What About Activities Before a Measure Is Placed on the Ballot?
Vargas did not change current law, which allows a local agency to also use public resources to put a measure on the ballot.29 The theory is that prior to and through the drafting stage of a proposed ballot measure, the activities do not involve attempting to either persuade the voters or otherwise influence the vote.30 The question is: To what extent may local agencies use public resources to fund activities related to placing a measure on the ballot?
The Vargas opinion seems to set up the prospect of a two-part analysis in evaluating public agency activities with respect to ballot measures before they are placed on the ballot. The first part relates to the issue of whether a particular public agency has the authority to spend money on ballot measure activities. The other part concerns whether that authority oversteps what the courts may perceive as constitutional restrictions on what may be done with public resources.31
For example, earlier cases involving challenges to putting a measure on the ballot seemed to emphasize a scope-of-authority issue. In other words, did the agencies have authority to use public resources for the activities that occurred prior to a measure being placed on the ballot? Cities and counties have such authority to place measures on the ballot;32 the question is: What kinds of activities can they engage in as part of the effort to put a measure on the ballot?
In a case involving a local transportation agency, a court of appeal found the agency had authority under state law33 to find additional sources of funding for transportation and the agency was following the prescribed steps for putting a measure before the voters (which included such activities as preparing a transportation plan).34 The court noted that the agency’s activities occurred before the transportation expenditure plan was approved or the ordinance placing a measure on the ballot was finalized.35
The fact that the agency’s challenged activities occurred well before the measure was put on the ballot was enough for the court. In this regard, the court drew a distinction between activities involving the expenditure of public funds for governing and the expenditure of funds for election campaigning.36
The court in the transportation agency case relied heavily on the analysis of an earlier court of appeal decision. In that case, which involved a county, the court suggested that putting a measure on the ballot was OK, but other activities may be a closer call:37
On balance, we conclude the power to draft the proposed initiative necessarily implies the power to seek out a willing proponent. We do not perceive the activities of identifying and securing such a proponent for a draft initiative as entailing any degree of public advocacy or promotion, directed at the electorate, of the single viewpoint embodied in the measure.38
In Vargas, the state Supreme Court said that it agreed with this case to the extent that it interpreted Stanson as allowing public agencies to express opinions on the merits of a proposed ballot measure, so long as agencies do not spend public funds to mount a campaign about it.39 The majority Vargas opinion did not specifically address the issue of activities occurring prior to a matter being placed on the ballot.

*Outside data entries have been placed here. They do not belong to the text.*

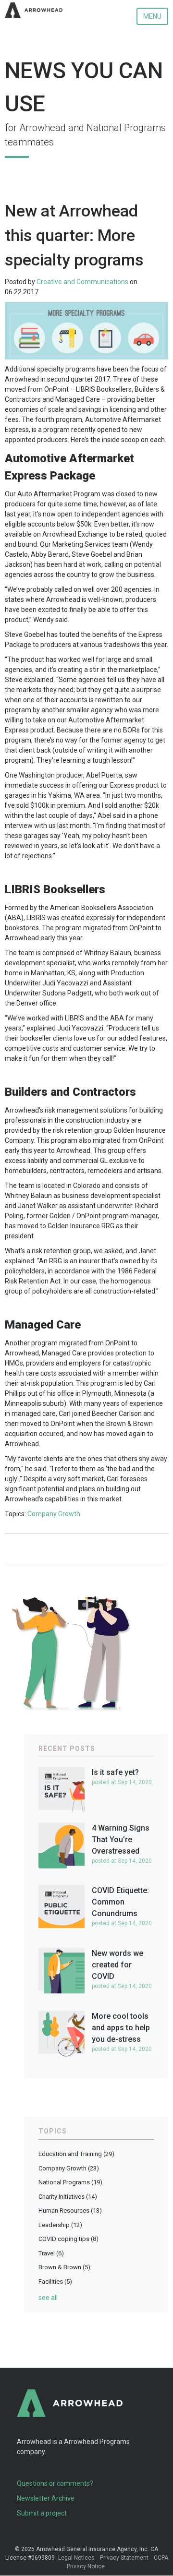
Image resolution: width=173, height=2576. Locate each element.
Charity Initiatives (67, 2196)
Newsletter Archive (45, 2498)
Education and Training (76, 2153)
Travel (51, 2253)
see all (48, 2297)
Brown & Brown (64, 2267)
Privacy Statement (124, 2557)
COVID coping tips (68, 2238)
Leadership (60, 2225)
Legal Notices (76, 2557)
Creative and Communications (82, 282)
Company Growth (53, 1514)
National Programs (70, 2182)
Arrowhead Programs (97, 2441)
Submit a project (42, 2513)
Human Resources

Until there is more judicial guidance on this issue, taken together these statements suggest that the safest approach is to limit expenditures and activities to those that focus as directly as possible on developing a measure for the ballot — not on the campaign effort necessary to get the measure to pass.
Institute Releases Updated Plain-Language Guides On California’s Ethics Laws
The Institute for Local Government has updated its popular publication, A Local Official’s Reference on Ethics Laws. The new guide is presented in five “sub-guides” to make the materials easier for busy public officials to navigate. To see the new offerings, visit www.ca-ilg.org/ethicslaws.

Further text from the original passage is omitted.